Even in securities law, the issue is one of "fiduciary duty." The issue is not that "insiders" aren't allowed to trade. Instead, they are prevented from profiting from "day to day" (rather than long term) fluctuations in the price of the stock. For instance, company executives usually aren't allowed to trade shortly before before a company earnings announcement, but they are allowed to trade after the announcement, when the playing field is considered "level." This duty extends not only to the executives themselves, but their spouses, children and friends, and business counterparties (even a printer), basically anyone they hope to see again.

On the other hand, if you were sitting on a plane, train, bus, and you overheard "random" company executives talk about a takeover, and traded on that information at your own risk, you have no fiduciary duty to refrain. (I'm assuming that you don't know the executives and have no hopes to see them again.)

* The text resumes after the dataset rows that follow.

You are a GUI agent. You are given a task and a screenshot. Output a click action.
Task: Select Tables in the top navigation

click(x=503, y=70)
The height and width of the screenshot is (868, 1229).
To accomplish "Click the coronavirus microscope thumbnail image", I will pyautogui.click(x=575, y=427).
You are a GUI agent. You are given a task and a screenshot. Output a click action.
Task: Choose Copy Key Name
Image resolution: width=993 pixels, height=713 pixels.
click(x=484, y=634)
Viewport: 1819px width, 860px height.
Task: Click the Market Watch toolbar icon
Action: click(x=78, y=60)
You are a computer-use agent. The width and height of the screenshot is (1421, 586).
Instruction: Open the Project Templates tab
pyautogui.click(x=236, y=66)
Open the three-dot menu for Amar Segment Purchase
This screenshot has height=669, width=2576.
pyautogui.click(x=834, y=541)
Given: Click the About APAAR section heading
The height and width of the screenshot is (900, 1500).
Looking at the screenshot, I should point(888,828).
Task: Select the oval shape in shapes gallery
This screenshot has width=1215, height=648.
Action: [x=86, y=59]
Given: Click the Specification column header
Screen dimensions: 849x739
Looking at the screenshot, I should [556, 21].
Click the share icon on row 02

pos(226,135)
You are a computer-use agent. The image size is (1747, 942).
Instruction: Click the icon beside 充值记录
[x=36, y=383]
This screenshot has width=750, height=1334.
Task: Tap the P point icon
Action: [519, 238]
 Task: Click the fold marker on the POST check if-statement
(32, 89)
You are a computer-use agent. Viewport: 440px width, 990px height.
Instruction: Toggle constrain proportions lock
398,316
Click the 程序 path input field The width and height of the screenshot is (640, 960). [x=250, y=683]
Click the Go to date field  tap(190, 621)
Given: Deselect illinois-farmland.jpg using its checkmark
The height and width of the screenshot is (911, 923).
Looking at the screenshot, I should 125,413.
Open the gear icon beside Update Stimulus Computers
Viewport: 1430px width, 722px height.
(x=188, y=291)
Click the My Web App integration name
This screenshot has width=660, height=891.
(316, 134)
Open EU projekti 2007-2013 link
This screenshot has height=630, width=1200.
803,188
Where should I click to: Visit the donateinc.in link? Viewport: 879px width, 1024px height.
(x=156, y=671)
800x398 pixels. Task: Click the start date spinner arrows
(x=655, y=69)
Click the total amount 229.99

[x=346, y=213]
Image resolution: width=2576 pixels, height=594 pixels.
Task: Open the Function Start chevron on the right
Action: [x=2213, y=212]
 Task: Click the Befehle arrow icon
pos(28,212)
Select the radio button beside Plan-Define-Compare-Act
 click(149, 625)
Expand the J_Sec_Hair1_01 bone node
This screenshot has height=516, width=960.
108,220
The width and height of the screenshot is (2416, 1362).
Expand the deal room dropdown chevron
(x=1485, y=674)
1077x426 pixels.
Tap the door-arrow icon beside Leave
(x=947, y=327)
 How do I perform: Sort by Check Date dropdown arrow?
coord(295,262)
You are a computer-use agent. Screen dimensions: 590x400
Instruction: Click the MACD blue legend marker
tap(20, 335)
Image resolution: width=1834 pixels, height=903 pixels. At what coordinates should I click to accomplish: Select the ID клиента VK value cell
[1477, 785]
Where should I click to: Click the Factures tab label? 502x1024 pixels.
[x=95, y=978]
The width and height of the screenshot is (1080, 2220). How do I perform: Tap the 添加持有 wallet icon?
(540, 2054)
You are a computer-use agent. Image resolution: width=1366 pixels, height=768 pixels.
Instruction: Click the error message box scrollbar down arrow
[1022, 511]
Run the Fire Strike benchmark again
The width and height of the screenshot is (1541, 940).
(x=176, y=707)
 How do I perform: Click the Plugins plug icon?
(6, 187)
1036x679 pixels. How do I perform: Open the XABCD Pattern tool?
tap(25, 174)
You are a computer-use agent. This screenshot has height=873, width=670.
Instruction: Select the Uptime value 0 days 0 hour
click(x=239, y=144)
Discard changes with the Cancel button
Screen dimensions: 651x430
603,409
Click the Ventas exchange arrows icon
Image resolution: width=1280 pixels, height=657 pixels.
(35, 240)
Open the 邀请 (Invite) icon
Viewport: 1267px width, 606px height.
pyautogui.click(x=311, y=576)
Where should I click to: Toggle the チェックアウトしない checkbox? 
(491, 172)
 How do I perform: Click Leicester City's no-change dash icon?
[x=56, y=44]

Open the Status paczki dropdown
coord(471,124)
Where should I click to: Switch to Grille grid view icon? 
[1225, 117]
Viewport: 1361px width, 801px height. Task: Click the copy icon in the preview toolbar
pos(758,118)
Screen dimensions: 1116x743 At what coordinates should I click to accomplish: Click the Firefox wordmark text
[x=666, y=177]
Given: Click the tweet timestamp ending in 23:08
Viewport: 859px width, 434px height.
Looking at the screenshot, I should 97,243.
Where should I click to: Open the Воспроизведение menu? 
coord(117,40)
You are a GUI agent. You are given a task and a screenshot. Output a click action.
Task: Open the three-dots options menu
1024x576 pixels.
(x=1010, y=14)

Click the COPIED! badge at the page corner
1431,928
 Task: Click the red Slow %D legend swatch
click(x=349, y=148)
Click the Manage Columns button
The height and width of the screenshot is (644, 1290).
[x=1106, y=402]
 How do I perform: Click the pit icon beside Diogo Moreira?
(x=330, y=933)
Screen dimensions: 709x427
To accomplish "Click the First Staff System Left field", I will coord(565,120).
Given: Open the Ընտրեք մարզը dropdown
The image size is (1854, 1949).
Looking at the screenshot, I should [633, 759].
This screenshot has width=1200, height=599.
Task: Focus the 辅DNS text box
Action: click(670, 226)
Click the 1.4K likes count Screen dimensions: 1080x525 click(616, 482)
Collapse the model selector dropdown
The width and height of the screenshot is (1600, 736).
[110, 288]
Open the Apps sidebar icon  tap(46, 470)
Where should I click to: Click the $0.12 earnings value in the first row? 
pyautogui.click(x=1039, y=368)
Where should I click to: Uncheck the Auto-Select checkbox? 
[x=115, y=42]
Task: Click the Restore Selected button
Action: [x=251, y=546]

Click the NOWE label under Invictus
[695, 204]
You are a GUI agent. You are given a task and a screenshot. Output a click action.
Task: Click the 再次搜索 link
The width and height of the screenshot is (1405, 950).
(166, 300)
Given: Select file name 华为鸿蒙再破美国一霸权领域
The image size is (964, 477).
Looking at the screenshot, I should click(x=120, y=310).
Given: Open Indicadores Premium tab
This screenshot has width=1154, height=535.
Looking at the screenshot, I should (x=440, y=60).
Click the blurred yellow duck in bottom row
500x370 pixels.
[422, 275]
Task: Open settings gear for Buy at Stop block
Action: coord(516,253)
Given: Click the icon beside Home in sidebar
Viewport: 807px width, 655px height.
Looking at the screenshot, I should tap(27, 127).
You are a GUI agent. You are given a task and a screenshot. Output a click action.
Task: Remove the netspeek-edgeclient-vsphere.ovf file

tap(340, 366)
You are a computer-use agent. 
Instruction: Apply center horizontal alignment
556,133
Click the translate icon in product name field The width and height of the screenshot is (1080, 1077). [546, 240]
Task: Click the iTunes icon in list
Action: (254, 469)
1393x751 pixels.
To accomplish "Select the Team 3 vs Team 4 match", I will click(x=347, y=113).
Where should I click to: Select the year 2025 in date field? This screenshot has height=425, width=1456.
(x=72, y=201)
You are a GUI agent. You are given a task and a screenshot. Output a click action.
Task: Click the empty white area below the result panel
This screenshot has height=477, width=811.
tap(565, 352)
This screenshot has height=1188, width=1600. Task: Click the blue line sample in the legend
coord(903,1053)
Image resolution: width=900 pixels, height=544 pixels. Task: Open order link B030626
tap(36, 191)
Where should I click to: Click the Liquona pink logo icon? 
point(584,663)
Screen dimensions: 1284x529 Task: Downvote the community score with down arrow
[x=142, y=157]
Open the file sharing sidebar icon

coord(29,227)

If you are representing a train company building in Nowheresville, the COMPANY can buy all the land that it wants to, develop it, and profit from it, even selling off some of it for subdivisions. The fiduciary issues come it at the point where you are buying for yourself personally, as opposed to for the company. In that case, you might be hurting the interests of the company. Then you should formally obtain permission of the company, represented by its Board of Directors, before buying land for your own account. The company lawyer might put out a notification, or even formally ask permission from the other shareholders for you to buy land for yourself in this way.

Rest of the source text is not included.